What is needed → Starting with the line that contains "under aansluitend plannen" and continuing through the end of the items, rewrite those lines with "Products menu" renamed to "Catalog menu", leaving everything else unchanged.

Dataset records →
--- start ---

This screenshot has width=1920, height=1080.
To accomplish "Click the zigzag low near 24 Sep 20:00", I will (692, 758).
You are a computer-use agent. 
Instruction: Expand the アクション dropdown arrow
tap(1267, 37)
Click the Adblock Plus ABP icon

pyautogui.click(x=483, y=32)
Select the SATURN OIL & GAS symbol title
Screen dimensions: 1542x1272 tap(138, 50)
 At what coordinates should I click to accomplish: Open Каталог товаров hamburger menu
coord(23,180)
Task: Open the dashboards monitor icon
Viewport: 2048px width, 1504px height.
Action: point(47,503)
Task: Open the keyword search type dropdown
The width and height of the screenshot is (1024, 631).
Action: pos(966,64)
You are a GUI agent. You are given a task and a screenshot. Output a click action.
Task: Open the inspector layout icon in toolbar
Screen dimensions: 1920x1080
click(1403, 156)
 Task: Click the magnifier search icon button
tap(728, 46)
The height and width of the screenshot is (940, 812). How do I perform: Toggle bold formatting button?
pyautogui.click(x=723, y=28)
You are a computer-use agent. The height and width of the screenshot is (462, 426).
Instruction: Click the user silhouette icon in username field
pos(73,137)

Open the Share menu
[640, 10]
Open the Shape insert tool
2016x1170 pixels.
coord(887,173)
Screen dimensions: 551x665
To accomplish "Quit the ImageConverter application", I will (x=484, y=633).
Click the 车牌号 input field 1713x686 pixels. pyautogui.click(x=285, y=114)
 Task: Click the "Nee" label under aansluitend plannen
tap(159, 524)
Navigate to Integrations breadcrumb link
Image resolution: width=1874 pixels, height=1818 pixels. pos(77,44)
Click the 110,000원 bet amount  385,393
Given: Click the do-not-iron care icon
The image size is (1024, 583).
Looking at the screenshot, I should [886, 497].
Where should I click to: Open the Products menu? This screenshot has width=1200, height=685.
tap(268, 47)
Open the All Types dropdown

--- end ---

Exercise result →
 Task: Click the "Nee" label under aansluitend plannen
tap(159, 524)
Navigate to Integrations breadcrumb link
Image resolution: width=1874 pixels, height=1818 pixels. pos(77,44)
Click the 110,000원 bet amount  385,393
Given: Click the do-not-iron care icon
The image size is (1024, 583).
Looking at the screenshot, I should [886, 497].
Where should I click to: Open the Catalog menu? This screenshot has width=1200, height=685.
tap(268, 47)
Open the All Types dropdown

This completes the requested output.